Directors: Andy and Lana Wachowskis

Cast: Channing Tatum, Mila Kunis

Story: Woman born to do great things faces reality of being hunted.

Potential: If chemistry is right, it'll be explosive.

"Planes: Fire and Rescue"

Director: Roberts Gannaway

Cast: Dane Cook, Julie Bowen

Story: Air racer Dusty must help fight forest fire.

Potential: Won't be surprise hit like "Planes" but will get off the ground.



July 25


Director: Brett Ratner

Cast: Dwayne Johnson, John Hurt

Story: Hercules faces more challenges after his 12 labors.

Potential: Even Johnson can't muscle this to a big win.

"Step Up All In"

Director: Trish Sie

Cast: Alyson Stoner, Briana Evigan

Story: All-star dancers come together in Vegas.

Potential: Will be out of step with big summer hits.



Aug. 1

"Guardians of the Galaxy"

Directors: James Gunn

Cast: Chris Pratt, Zoe Saldana

Story: Heroic misfits discover the true power of the orb.

Potential: Biggest gamble to date by Marvel.



Aug. 8

"The Hundred Foot Journey"

Director: Lasse Hallström

Cast: Helen Mirren, Manish Dayal

Story: Competing Indian restaurants battle in the south of France.

Potential: Hard dish to sell during hot summer movie months.

"Into the Storm"

Director: Steven Quale

Cast: Richard Armitage, Sarah Wayne Callies

Story: Storm chasers face dangers to get the perfect photo.

Potential: Spins like an update of "Twister."

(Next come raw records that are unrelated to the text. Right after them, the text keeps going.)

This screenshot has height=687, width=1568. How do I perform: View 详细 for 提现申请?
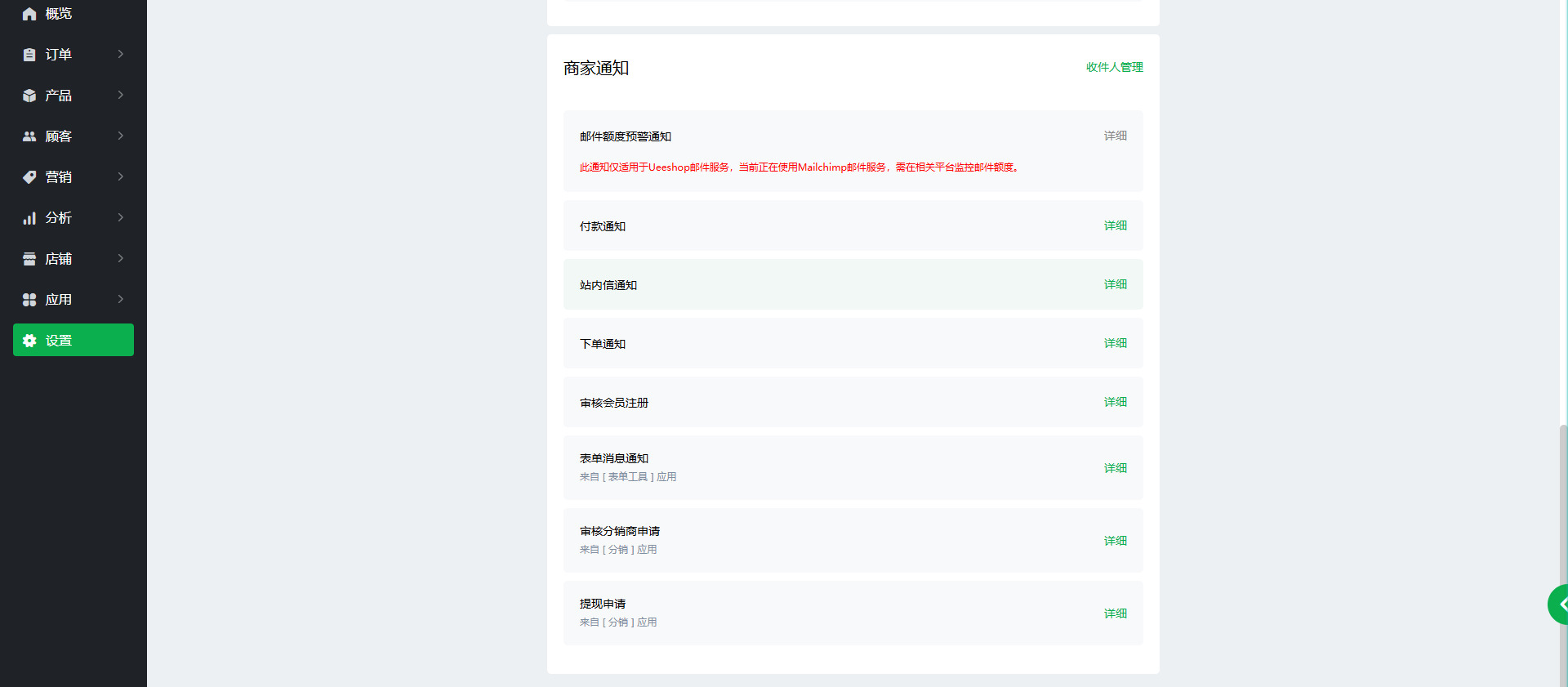click(1115, 613)
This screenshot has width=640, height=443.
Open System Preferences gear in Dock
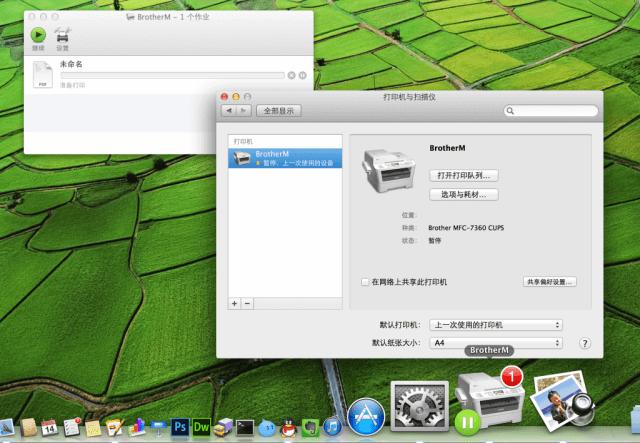[419, 408]
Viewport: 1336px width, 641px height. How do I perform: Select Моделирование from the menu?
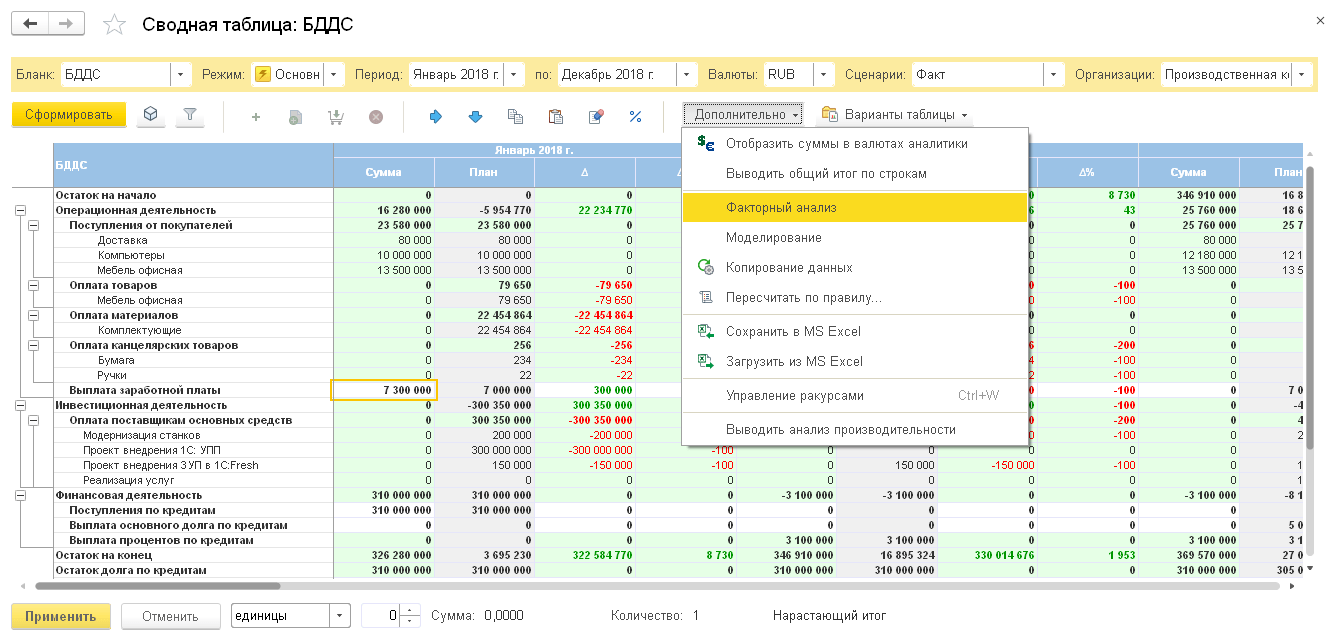pyautogui.click(x=773, y=238)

"Teenage Mutant Ninja Turtles"

Director: Jonathan Liebesman

Cast: Will Arnett, Megan Fox

Story: Four genetically altered turtles fight crime, eat pizza.

Potential: Cowabunga! Huge summer hit.



Aug. 15

"The Expendables 3"

Director: Patrick Hughes

Cast: Sylvester Stallone, Jason Statham

Story: Team faces former leader who became a ruthless arms dealer.

Potential: Aging quickly, still has some kick.



Aug. 22

"If I Stay"

Director: R.J. Cutler

Cast: Chloë Grace Moretz, Mireille Enos

Story: Young woman must make biggest decision of her life.

Potential: Should get bump from fans of the book.

"Sin City: A Dame To Kill For"

Director: Robert Rodriguez, Frank Miller

Cast: Mickey Rourke, Rosario Dawson

Story: Man is hunted by the only woman he ever loved.

Potential: Crowds will be small but enthusiastic.



Aug. 29


Director: Kevin Greutert

Cast: Sarah Snook, Mark Webber

Story: Woman comes face to face with a long-tormented spirit.

Potential: They don't always save the best for last.